◆ **Saved data entries**:
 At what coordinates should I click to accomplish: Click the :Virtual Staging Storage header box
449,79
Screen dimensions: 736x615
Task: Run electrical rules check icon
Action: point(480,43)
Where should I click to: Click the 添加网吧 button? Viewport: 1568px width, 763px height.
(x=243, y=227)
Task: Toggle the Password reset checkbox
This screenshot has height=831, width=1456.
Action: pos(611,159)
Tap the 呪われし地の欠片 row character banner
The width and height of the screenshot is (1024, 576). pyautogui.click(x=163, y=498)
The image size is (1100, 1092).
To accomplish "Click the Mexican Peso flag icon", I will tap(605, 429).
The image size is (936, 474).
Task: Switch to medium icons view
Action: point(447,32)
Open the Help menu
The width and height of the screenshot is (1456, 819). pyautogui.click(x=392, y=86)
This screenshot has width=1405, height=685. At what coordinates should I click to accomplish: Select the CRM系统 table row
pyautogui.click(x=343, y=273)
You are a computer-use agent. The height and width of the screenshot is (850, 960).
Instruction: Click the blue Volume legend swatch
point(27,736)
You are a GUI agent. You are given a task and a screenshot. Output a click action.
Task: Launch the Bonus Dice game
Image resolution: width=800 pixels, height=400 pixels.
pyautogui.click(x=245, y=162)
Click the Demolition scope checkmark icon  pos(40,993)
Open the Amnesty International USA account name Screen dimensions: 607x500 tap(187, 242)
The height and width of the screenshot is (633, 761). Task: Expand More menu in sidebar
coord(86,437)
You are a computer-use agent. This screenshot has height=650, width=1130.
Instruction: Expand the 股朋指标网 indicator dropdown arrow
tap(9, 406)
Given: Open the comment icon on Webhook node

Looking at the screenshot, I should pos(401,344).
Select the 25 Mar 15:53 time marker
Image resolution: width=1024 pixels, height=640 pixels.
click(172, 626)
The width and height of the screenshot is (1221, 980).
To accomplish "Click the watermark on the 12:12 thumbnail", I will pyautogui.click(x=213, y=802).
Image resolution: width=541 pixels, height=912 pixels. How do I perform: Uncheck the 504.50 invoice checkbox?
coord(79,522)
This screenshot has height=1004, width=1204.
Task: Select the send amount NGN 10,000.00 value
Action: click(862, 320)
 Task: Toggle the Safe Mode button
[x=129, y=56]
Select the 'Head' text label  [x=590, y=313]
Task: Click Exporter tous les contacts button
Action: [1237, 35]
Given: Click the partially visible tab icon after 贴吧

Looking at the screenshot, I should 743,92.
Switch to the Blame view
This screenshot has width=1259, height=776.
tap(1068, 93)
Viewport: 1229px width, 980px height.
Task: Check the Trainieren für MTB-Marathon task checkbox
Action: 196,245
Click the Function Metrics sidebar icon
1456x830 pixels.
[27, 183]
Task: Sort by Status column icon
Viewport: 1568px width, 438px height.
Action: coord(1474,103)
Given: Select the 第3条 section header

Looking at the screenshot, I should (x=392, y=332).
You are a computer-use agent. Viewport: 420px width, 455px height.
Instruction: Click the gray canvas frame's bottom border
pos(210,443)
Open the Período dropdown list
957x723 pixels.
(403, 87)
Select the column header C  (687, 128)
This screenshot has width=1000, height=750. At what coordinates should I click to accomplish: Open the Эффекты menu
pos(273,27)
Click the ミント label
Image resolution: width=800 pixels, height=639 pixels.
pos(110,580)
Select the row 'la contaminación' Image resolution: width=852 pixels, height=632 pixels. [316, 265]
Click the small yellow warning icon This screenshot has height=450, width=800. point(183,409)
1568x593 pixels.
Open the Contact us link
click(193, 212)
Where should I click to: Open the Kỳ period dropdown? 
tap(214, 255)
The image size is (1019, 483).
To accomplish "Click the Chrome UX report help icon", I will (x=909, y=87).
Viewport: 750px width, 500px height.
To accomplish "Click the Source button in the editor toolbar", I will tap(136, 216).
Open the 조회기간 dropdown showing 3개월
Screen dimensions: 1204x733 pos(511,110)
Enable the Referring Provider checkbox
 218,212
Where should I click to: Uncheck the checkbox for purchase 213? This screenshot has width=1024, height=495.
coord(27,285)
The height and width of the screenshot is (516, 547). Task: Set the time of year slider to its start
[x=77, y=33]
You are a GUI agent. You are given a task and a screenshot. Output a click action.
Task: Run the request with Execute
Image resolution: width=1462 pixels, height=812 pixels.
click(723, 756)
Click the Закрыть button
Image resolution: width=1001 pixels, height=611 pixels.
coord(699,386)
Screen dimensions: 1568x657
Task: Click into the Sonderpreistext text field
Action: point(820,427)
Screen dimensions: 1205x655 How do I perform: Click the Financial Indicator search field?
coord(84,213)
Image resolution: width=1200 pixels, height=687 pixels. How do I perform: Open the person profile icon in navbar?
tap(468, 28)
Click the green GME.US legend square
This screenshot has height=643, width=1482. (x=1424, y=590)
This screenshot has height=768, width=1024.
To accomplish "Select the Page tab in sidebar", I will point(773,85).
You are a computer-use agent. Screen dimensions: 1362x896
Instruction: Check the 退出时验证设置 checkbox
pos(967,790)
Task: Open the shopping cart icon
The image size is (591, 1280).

◆ **Problem description**:
Give back the data above word for word.

◆ **Written answer**:
 At what coordinates should I click to accomplish: Click the :Virtual Staging Storage header box
449,79
Screen dimensions: 736x615
Task: Run electrical rules check icon
Action: point(480,43)
Where should I click to: Click the 添加网吧 button? Viewport: 1568px width, 763px height.
(x=243, y=227)
Task: Toggle the Password reset checkbox
This screenshot has height=831, width=1456.
Action: pos(611,159)
Tap the 呪われし地の欠片 row character banner
The width and height of the screenshot is (1024, 576). pyautogui.click(x=163, y=498)
The image size is (1100, 1092).
To accomplish "Click the Mexican Peso flag icon", I will tap(605, 429).
The image size is (936, 474).
Task: Switch to medium icons view
Action: point(447,32)
Open the Help menu
The width and height of the screenshot is (1456, 819). pyautogui.click(x=392, y=86)
This screenshot has width=1405, height=685. At what coordinates should I click to accomplish: Select the CRM系统 table row
pyautogui.click(x=343, y=273)
You are a computer-use agent. The height and width of the screenshot is (850, 960).
Instruction: Click the blue Volume legend swatch
point(27,736)
You are a GUI agent. You are given a task and a screenshot. Output a click action.
Task: Launch the Bonus Dice game
Image resolution: width=800 pixels, height=400 pixels.
pyautogui.click(x=245, y=162)
Click the Demolition scope checkmark icon  pos(40,993)
Open the Amnesty International USA account name Screen dimensions: 607x500 tap(187, 242)
The height and width of the screenshot is (633, 761). Task: Expand More menu in sidebar
coord(86,437)
You are a computer-use agent. This screenshot has height=650, width=1130.
Instruction: Expand the 股朋指标网 indicator dropdown arrow
tap(9, 406)
Given: Open the comment icon on Webhook node

Looking at the screenshot, I should pos(401,344).
Select the 25 Mar 15:53 time marker
Image resolution: width=1024 pixels, height=640 pixels.
click(172, 626)
The width and height of the screenshot is (1221, 980).
To accomplish "Click the watermark on the 12:12 thumbnail", I will pyautogui.click(x=213, y=802).
Image resolution: width=541 pixels, height=912 pixels. How do I perform: Uncheck the 504.50 invoice checkbox?
coord(79,522)
This screenshot has height=1004, width=1204.
Task: Select the send amount NGN 10,000.00 value
Action: click(862, 320)
 Task: Toggle the Safe Mode button
[x=129, y=56]
Select the 'Head' text label  [x=590, y=313]
Task: Click Exporter tous les contacts button
Action: [1237, 35]
Given: Click the partially visible tab icon after 贴吧

Looking at the screenshot, I should 743,92.
Switch to the Blame view
This screenshot has width=1259, height=776.
tap(1068, 93)
Viewport: 1229px width, 980px height.
Task: Check the Trainieren für MTB-Marathon task checkbox
Action: 196,245
Click the Function Metrics sidebar icon
1456x830 pixels.
[27, 183]
Task: Sort by Status column icon
Viewport: 1568px width, 438px height.
Action: coord(1474,103)
Given: Select the 第3条 section header

Looking at the screenshot, I should (x=392, y=332).
You are a computer-use agent. Viewport: 420px width, 455px height.
Instruction: Click the gray canvas frame's bottom border
pos(210,443)
Open the Período dropdown list
957x723 pixels.
(403, 87)
Select the column header C  (687, 128)
This screenshot has width=1000, height=750. At what coordinates should I click to accomplish: Open the Эффекты menu
pos(273,27)
Click the ミント label
Image resolution: width=800 pixels, height=639 pixels.
pos(110,580)
Select the row 'la contaminación' Image resolution: width=852 pixels, height=632 pixels. [316, 265]
Click the small yellow warning icon This screenshot has height=450, width=800. point(183,409)
1568x593 pixels.
Open the Contact us link
click(193, 212)
Where should I click to: Open the Kỳ period dropdown? 
tap(214, 255)
The image size is (1019, 483).
To accomplish "Click the Chrome UX report help icon", I will (x=909, y=87).
Viewport: 750px width, 500px height.
To accomplish "Click the Source button in the editor toolbar", I will tap(136, 216).
Open the 조회기간 dropdown showing 3개월
Screen dimensions: 1204x733 pos(511,110)
Enable the Referring Provider checkbox
 218,212
Where should I click to: Uncheck the checkbox for purchase 213? This screenshot has width=1024, height=495.
coord(27,285)
The height and width of the screenshot is (516, 547). Task: Set the time of year slider to its start
[x=77, y=33]
You are a GUI agent. You are given a task and a screenshot. Output a click action.
Task: Run the request with Execute
Image resolution: width=1462 pixels, height=812 pixels.
click(723, 756)
Click the Закрыть button
Image resolution: width=1001 pixels, height=611 pixels.
coord(699,386)
Screen dimensions: 1568x657
Task: Click into the Sonderpreistext text field
Action: point(820,427)
Screen dimensions: 1205x655 How do I perform: Click the Financial Indicator search field?
coord(84,213)
Image resolution: width=1200 pixels, height=687 pixels. How do I perform: Open the person profile icon in navbar?
tap(468, 28)
Click the green GME.US legend square
This screenshot has height=643, width=1482. (x=1424, y=590)
This screenshot has height=768, width=1024.
To accomplish "Select the Page tab in sidebar", I will point(773,85).
You are a computer-use agent. Screen dimensions: 1362x896
Instruction: Check the 退出时验证设置 checkbox
pos(967,790)
Task: Open the shopping cart icon
The image size is (591, 1280).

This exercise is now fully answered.